[[ Supplied data open ]]

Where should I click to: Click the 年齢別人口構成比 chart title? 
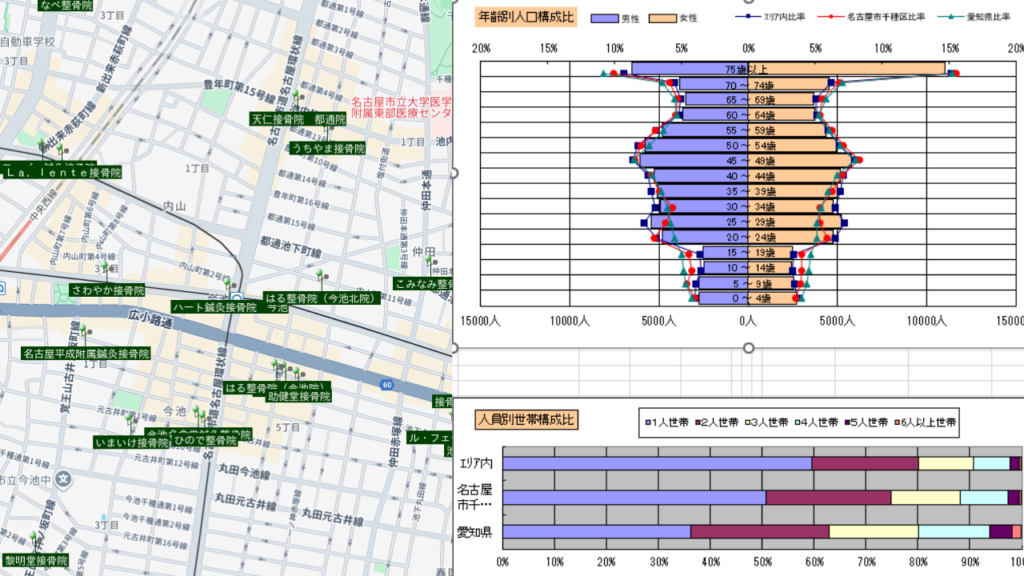pyautogui.click(x=523, y=17)
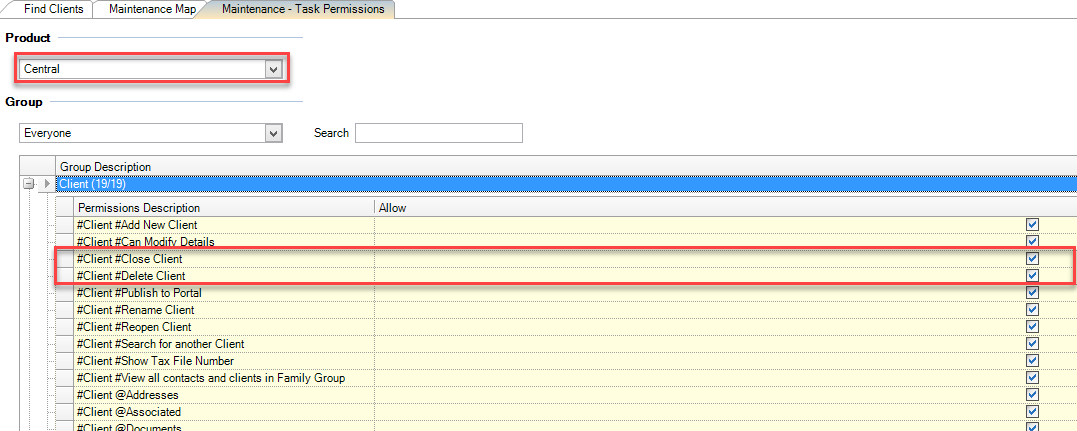Collapse the Client (19/19) group
The image size is (1077, 431).
(x=29, y=184)
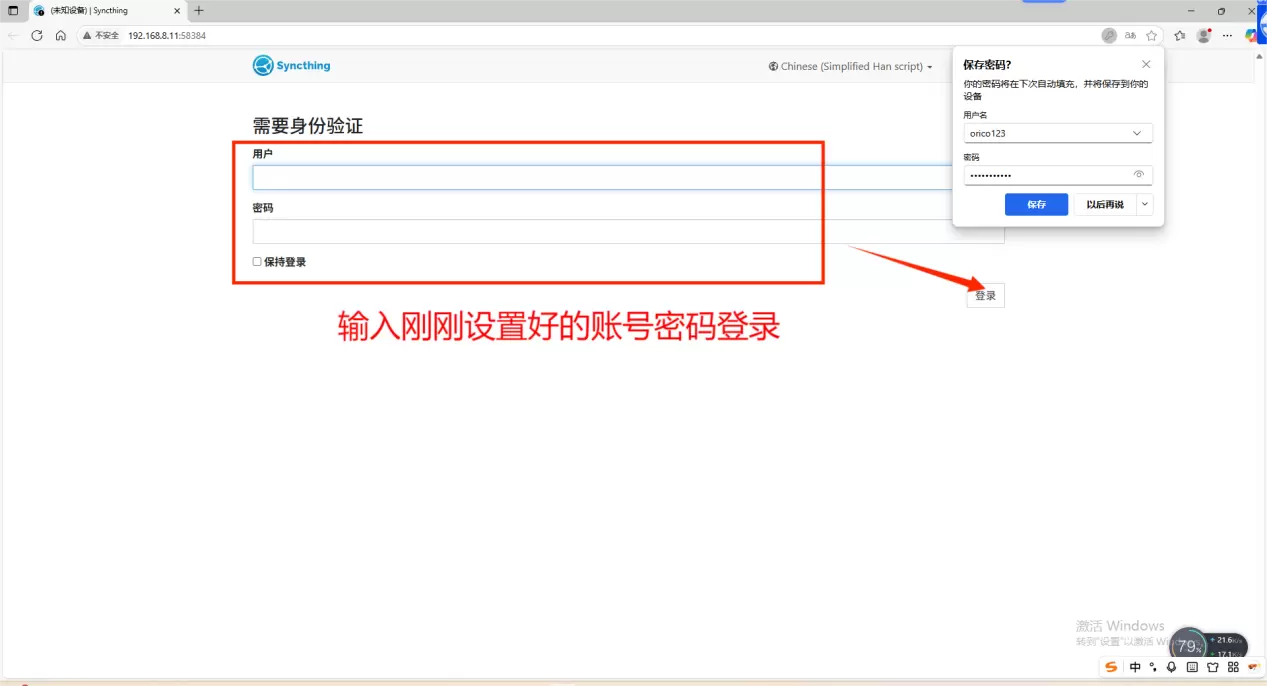
Task: Click the 登录 login button
Action: click(x=985, y=295)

[[ Supplied data closed ]]

Give the entries again exactly. Pictures stay out.

▶ _Task output_
Where should I click to: Click the 年齢別人口構成比 chart title? 
pyautogui.click(x=523, y=17)
Collapse the Client (19/19) group
The image size is (1077, 431).
(x=29, y=184)
Task: Click the 登录 login button
Action: click(x=985, y=295)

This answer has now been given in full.